Marketing, Public Relations, Community Management, and Customer Service are all the same thing

(Seriously)


Hi. My name’s Elizabeth Tobey, and today I’m here to tell you why marketing, public relations, community management, and customer support are all the same thing.

Seriously.

Stay with me here.

Over the past decade, I’ve run all of the aforementioned departments, and in many instances, run at least two of these at a time. The idea that all of these departments were, at their heart, the same thing, really clarified for me about a year and a half ago when I was the Director of Marketing at a company, reporting to the Chief Product Officer. I oversaw marketing, communications, and community, and my boss didn’t really “get” how all my teams interconnected so she asked me to help her visualize how it all worked.

So I did. One afternoon, in a fit of mild insanity, I made this for her:

I originally drew this on a legal pad with different colored sharpies.

If you look at this madness closely, you’ll see a method to it and that each of the bubbles in this crazy Venn diagram overlap exactly where they need to and with nothing extraneous. That’s because all of these areas of expertise and different departments need each other to be fully functional. To be successful, all of them need to work together as a cohesive whole.
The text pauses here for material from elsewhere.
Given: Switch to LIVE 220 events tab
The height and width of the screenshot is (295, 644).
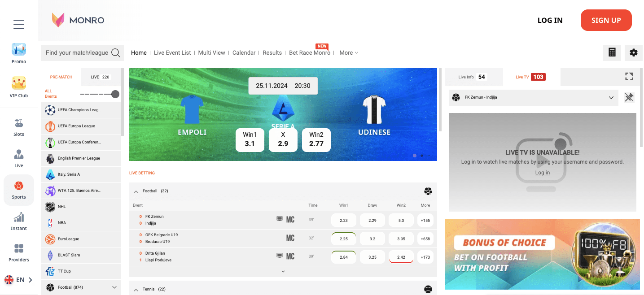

Why are these departments the same?

PR. Marketing. Community. Support.

Chances are, many of you reading this have worked in one or more of these departments (and even if you haven’t, you’ve definitely worked with at least one of these teams in your career.) If you hail from one of these disciplines, you might be saying “no way these are the same.” And to that I say: yes, true. PR folks are the masters of press releases. Marketers can destroy a competitive analysis. Community managers will be able to craft real time messaging to users during a breaking issue with grace and clarity. Support teams will be able to highlight danger zones before launches and triage issues during and after as well. Each of these teams have specific roles and responsibilities that they are better at than anyone else: that’s why they exist, and for a company’s success, it will always be necessary to have the best people in those roles owning those tasks.

So what makes all of these departments the same?

Communication.

All of these departments exist to tell people about a Thing, get them excited about the Thing, give them tools to use the Thing, and empower them to spread the word about the Thing… so that other people use the Thing, too.

Each individual department slots into at least one of the spaces in the lifecycle of a user, but they all also rely on each other to ensure that cycle is a smooth and unbroken experience.

My revelation

I started to figure this out when I put my dog in a box and posted her on the internet.

This is Pancake. She’s a miniature long haired dachshund and she’s more internet famous than I ever hope to be.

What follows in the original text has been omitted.